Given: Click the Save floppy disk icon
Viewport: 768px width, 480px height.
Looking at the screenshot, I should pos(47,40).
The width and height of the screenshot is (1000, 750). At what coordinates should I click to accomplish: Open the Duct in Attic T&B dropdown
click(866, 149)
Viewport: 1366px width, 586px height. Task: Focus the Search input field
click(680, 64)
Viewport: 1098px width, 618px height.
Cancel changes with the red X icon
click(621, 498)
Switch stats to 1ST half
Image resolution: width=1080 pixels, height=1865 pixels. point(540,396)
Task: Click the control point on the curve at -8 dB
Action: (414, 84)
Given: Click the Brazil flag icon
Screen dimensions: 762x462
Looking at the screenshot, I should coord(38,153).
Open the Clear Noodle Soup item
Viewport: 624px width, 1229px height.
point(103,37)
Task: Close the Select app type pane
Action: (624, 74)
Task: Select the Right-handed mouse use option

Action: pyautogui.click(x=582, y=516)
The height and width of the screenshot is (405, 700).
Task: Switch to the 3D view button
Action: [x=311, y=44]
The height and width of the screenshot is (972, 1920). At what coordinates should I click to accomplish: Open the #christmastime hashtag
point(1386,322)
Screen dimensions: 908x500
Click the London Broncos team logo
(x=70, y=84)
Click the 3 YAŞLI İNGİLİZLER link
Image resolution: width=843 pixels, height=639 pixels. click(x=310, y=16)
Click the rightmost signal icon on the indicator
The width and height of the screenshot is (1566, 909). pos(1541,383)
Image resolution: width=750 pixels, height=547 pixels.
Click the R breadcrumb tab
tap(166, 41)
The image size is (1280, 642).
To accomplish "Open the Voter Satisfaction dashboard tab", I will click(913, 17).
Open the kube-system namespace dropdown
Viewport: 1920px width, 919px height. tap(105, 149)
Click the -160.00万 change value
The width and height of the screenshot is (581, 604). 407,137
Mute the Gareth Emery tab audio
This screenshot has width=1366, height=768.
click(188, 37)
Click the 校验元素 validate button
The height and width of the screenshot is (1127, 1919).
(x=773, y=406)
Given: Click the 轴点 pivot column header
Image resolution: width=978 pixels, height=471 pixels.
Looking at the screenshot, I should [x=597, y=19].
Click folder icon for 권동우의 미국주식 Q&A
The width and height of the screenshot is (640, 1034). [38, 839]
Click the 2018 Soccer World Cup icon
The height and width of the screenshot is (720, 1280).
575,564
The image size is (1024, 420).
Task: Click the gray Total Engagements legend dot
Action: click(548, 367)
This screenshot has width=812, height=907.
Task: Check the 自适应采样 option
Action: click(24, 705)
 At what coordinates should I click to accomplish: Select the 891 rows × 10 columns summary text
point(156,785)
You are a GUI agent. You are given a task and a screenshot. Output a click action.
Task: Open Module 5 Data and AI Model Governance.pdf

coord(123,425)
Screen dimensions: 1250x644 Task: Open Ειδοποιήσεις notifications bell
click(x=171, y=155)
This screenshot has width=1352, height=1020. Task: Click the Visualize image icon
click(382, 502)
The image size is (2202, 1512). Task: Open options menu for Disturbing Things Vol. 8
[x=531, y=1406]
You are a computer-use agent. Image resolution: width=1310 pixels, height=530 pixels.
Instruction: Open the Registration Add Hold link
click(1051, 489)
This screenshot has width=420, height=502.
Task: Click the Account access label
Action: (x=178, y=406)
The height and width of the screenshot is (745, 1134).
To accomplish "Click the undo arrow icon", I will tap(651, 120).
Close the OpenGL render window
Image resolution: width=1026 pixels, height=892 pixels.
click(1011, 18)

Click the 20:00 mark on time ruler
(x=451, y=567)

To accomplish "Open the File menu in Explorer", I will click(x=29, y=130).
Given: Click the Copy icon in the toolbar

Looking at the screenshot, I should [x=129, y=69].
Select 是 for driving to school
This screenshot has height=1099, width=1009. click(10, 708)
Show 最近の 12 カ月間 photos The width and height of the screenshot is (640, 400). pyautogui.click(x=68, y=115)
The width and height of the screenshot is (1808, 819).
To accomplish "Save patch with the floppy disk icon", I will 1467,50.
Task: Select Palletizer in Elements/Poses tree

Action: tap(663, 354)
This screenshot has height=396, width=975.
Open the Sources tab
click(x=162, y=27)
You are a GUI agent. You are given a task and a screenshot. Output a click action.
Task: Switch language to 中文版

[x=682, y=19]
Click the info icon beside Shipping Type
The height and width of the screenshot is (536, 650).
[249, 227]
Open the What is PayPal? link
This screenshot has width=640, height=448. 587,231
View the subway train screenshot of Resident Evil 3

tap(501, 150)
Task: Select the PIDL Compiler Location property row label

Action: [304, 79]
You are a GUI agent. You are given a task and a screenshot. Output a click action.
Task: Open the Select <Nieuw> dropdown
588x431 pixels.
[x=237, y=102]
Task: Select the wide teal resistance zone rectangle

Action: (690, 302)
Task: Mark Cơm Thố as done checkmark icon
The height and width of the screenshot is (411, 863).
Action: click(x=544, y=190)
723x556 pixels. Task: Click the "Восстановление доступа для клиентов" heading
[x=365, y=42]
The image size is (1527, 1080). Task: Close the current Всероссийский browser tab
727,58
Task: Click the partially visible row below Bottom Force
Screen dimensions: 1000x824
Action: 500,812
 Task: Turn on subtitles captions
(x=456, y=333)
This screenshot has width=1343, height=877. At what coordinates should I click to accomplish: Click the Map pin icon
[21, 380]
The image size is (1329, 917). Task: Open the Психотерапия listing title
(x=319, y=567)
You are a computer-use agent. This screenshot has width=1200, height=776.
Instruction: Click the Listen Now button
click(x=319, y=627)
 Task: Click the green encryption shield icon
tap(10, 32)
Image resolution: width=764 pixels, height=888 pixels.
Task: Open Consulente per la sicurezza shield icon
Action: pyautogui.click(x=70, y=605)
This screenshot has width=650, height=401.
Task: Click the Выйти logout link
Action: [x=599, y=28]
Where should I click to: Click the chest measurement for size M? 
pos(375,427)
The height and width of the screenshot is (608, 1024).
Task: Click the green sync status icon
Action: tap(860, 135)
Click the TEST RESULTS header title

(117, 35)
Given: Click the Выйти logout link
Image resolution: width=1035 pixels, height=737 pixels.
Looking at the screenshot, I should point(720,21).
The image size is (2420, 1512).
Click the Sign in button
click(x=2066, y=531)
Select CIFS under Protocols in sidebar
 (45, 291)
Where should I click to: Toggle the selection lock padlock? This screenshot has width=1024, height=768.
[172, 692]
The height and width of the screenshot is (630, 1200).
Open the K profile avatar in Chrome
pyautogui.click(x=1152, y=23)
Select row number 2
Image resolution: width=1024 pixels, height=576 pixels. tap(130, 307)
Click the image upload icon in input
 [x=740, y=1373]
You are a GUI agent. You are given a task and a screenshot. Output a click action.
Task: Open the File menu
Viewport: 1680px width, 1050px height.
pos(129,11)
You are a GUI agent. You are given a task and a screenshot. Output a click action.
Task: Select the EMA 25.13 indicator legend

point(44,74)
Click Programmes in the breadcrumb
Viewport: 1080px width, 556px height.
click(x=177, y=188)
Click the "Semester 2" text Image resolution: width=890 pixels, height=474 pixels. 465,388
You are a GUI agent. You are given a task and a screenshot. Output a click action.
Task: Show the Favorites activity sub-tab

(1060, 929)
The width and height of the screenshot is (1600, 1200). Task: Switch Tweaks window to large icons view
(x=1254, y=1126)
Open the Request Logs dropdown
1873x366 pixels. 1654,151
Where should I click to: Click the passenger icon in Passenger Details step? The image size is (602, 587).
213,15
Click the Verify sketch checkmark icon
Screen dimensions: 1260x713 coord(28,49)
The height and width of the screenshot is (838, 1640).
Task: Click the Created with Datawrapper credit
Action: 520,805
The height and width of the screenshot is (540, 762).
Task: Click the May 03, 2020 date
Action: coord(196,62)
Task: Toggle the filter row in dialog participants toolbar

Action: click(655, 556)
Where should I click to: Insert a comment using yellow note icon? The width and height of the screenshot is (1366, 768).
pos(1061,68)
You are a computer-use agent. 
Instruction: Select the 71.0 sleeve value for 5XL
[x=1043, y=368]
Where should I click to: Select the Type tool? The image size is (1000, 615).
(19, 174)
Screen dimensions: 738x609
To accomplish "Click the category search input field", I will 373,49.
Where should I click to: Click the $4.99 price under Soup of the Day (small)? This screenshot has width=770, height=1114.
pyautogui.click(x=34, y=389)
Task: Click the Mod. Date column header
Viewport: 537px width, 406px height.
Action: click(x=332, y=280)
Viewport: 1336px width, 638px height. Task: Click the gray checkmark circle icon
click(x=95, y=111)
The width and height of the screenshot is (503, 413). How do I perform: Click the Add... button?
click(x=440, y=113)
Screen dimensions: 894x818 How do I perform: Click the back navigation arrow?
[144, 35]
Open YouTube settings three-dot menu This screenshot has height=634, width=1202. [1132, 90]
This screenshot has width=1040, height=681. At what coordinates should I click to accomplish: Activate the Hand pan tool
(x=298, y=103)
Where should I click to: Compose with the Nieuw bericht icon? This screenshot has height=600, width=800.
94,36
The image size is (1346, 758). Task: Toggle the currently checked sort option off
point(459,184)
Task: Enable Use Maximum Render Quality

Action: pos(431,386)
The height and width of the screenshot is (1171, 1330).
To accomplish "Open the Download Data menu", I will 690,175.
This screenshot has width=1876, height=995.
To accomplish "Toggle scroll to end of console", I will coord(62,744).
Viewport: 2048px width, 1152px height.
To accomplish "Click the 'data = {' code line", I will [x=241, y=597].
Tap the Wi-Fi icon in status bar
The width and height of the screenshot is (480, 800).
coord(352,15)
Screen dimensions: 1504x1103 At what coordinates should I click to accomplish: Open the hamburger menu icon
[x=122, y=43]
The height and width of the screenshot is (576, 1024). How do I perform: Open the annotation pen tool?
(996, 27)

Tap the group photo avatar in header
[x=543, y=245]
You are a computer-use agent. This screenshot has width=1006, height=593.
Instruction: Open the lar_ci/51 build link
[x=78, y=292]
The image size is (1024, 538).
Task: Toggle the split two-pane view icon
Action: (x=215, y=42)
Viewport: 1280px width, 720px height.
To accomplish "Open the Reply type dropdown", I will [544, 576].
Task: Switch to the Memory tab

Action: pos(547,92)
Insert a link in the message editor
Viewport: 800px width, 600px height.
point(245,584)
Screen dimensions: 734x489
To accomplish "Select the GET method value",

**What the task requires**: Beginning with the line that holds "Instruction: Open the lar_ci/51 build link", copy the entries exactly to their last line, and leave out every earlier line.

**Answer box**:
Instruction: Open the lar_ci/51 build link
[x=78, y=292]
The image size is (1024, 538).
Task: Toggle the split two-pane view icon
Action: (x=215, y=42)
Viewport: 1280px width, 720px height.
To accomplish "Open the Reply type dropdown", I will [544, 576].
Task: Switch to the Memory tab

Action: pos(547,92)
Insert a link in the message editor
Viewport: 800px width, 600px height.
point(245,584)
Screen dimensions: 734x489
To accomplish "Select the GET method value",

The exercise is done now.